"James Bond" Dead at 90

LONDON (AP) - Patrick Dalzel-Job, whose wartime exploits made him a model for James Bond, has died at 90, his son said Thursday. During World War II, Dalzel-Job commanded one of the naval teams led by Bond’s creator, Ian Fleming, in undercover raids on occupied Europe. Dispatched to Norway during World War II, Dalzel-Job saved the people of Narvik from a Nazi reprisal bombing raid by arranging for them to be evacuated in fishing boats. He was threatened with a court martial, but reprieved when the Norwegian king awarded him the prestigious Knights Cross of St. Olaf, First Class.

Peter Jemmett, a member of Fleming’s unit, said later that when Fleming’s first Bond novels appeared in the 1950s, colleagues immediately recognized Dalzel-Job in the 007 character. “In contrast to a number of people who have claimed that they were the James Bond, Patrick has never made any fuss about it,” Jemmett said. Dalzel-Job later acknowledged that Fleming had told him he was the basis for Bond, but added, “I have never read a Bond book or seen a Bond movie. They are not my style. … And I only ever loved one woman, and I’m not a drinking man.”

That woman was Bjorg Bangsund, who was a schoolgirl when she joined Dalzel-Job and his mother in sailing his schooner Mary Fortune as far as Arctic Russia in 1939. In June 1945, Dalzel-Job returned to Norway searching for the girl, and married her within three weeks. Dalzel-Job had volunteered for military service when the war broke out and, with his knowledge of Norwegian waters, was ordered to help organize the landing of the Allied North-West Expeditionary Force in Norway, using mainly small local craft. His evacuation - against orders - of the people of Narvik in May 1940 prevented large numbers of casualties; just four Norwegians died.

Another unsung hero passes quietly. Thanks for the note, Eve.

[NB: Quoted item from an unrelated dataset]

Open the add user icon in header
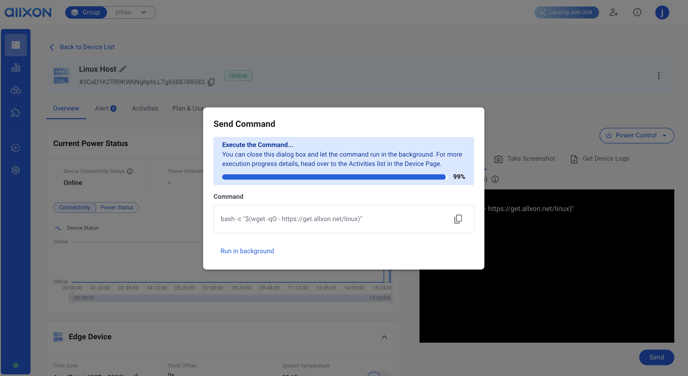 [613, 12]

Dalzel-Job… Patrick Dalzel-Job
Never would have known about him otherwise. Thanks Eve.

Copyright me…

ALPHABET (Allied 40) The evacuation of British troops from the Norwegian town of Narvik; authorized on 24 May, 1940 (shortly before the ground forces had actually entered the port) and completed by 8 June. This evacuation was made necessary by the launch of the German attack on France in the spring of 1940, which reduced operations in Scandinavia to a sideshow. See WILFRED, WESERUEBüNG. Several nights after final evacuation, the civilians of the town were rescued by British Sub-Lieutenant Patrick Dalzael-Job. Against orders, he organized local fishing boats to remove the population just before a German reprisal bombing. The town was largely destroyed, but only four people wee killed. The Royal Navy wanted to discipline Dalzael-Job but was unable to after King Haakon VII awarded him the Knights Cross of the Order of Saint Olav (First Class). Later in the war, he served with Ian Fleming. Many sources cite Dalzael-Job as the inspiration for the James Bond character.

Too often those of quiet resolve for the good of man pass from our now-improved world unnoticed. Thank you for preventing this, Eve.

Patrick Dalzel-Job was certainly one of the inspirations for James Bond, but not the only one. Another top British spy (despite not being neither British or a JB type spy) was Sidney Reilly, a shady double dealer originally from Poland.

Here’s his book. I’m assuming that’s him on the cover.

This looks to be him.

Sympathetic Obit in The Guardian:

"He could ski backwards, navigate a midget submarine, and undertake the riskiest parachute jumps. His second world war exploits are the epitome of derring-do behind enemy lines. And, like Bond, he sometimes defied authority. "

  • Thanks for pointing him out, Eve.